== EXERCISE AIM ==
Find all the lines in the entries below that hold the word "size" and copy them.
----
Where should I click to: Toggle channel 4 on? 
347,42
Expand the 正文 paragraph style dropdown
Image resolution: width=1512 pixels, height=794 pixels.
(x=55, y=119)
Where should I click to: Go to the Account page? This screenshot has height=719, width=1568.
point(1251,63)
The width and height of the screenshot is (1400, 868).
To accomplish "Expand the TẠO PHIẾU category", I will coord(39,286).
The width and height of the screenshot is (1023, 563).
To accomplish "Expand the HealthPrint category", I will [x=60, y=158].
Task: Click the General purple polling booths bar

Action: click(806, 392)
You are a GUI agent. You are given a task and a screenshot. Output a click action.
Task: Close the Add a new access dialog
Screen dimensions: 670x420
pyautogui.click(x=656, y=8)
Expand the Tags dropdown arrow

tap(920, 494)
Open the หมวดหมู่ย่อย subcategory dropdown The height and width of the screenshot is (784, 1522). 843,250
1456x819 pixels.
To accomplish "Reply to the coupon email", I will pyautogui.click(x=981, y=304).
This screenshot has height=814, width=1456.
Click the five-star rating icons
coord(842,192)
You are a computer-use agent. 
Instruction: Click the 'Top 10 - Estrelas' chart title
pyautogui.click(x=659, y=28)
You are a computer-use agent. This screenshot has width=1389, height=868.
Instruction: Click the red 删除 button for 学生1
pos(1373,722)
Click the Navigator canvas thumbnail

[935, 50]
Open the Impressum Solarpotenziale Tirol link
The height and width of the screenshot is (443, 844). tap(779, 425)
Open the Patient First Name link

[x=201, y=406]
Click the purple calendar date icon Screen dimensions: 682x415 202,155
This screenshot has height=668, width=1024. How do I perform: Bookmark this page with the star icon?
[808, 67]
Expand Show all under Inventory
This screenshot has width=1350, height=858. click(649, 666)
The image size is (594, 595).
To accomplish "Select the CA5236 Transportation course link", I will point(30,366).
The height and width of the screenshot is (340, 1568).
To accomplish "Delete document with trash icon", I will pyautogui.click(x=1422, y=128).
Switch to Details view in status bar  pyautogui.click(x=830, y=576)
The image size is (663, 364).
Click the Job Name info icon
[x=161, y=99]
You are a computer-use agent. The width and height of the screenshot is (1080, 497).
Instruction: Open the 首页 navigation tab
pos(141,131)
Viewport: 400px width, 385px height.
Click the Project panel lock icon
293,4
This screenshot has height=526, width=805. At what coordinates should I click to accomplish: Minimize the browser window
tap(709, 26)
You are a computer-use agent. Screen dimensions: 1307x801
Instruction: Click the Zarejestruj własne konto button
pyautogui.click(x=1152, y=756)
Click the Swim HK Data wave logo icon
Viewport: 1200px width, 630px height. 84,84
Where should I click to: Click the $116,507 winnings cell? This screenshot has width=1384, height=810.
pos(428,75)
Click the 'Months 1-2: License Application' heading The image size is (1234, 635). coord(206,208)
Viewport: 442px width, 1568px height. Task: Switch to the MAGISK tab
----
== RESULT FOR THIS TASK ==
The image size is (594, 595).
The image size is (663, 364).
Click the 'Months 1-2: License Application' heading The image size is (1234, 635). coord(206,208)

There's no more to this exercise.